The concluding lines of Pandar’s epilogue from Shakespeare’s Troilus and Cressida:
As many as be here of panders’ hall,
Your eyes, half out, weep out at Pandar’s fall;
Or if you cannot weep, yet give some groans,
Though not for me, yet for your aching bones.
Brethren and sisters of the hold-door trade,
Some two months hence my will shall here be made:
It should be now, but that my fear is this,
Some galled goose of Winchester would hiss:
Till then I’ll sweat and seek about for eases,
And at that time bequeathe you my diseases.
The jokes all aim for the audience, either their venereal diseases and accompanying pains (“eyes, half out”, “aching bones”, “galled” as OED’s “affected with galls or painful swelling”) or their status as pimps and prostitutes (“brethren and sisters of the hold-door trade”, “galled goose of Winchester”).
This latter phrase is the only one not generally clear from the context alone, but it turns out the term ‘Winchester goose’ has its own OED entry with eight examples dating from 1598-1751. One of these, Stephen Whatley’s 1751 England Gazetteer records the origin in its entry for Southwark:
“In the times of popery, here were no less than 18 houses on the Bankside, licensed by the Bps. of Winchester…to keep whores, who were, therefore, commonly called Winchester Geese.”

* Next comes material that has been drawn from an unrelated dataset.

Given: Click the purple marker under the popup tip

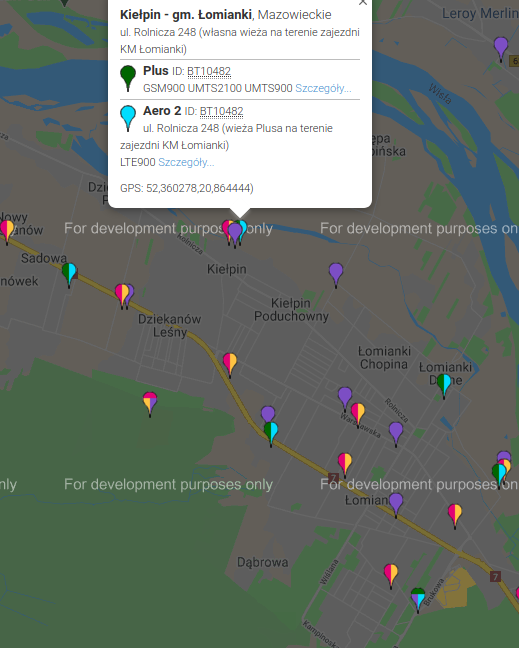Looking at the screenshot, I should tap(235, 235).
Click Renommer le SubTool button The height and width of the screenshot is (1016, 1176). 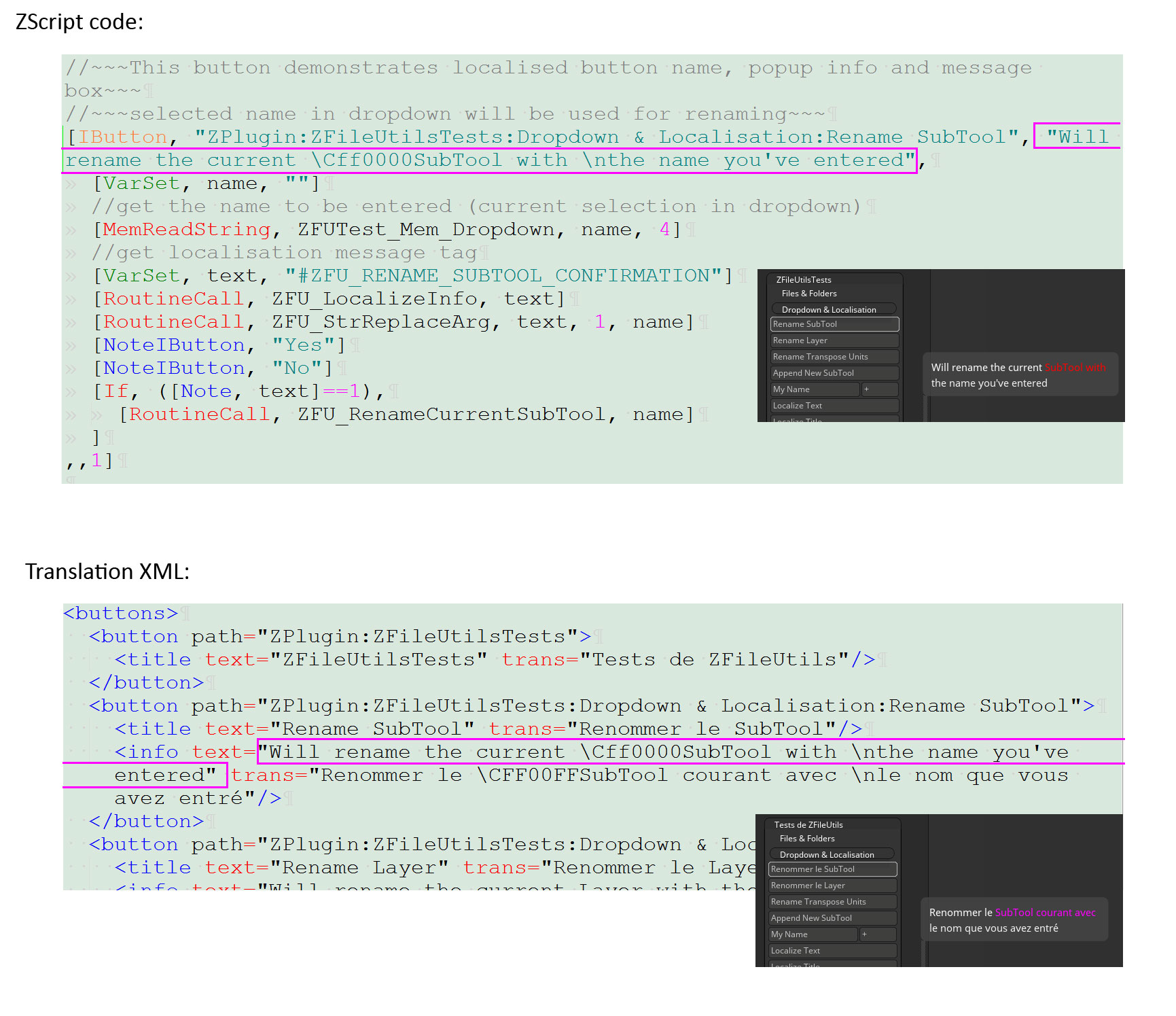(x=832, y=869)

Although prostitution was not legal in the city proper, Southwark wasn’t brought under London jurisdiction until much later and instead fell to the charge of the Bishops of Winchester who owned much of the area’s land. The bishops licensed the prostitutes of the area, who then became playfully known as his geese. Unfortunately, I can’t quickly find anything on the rationale behind the choice of ‘geese’ – it seems too convenient for it to be a sort of pun on the bishop’s flock (which is usually referring to sheep anyway).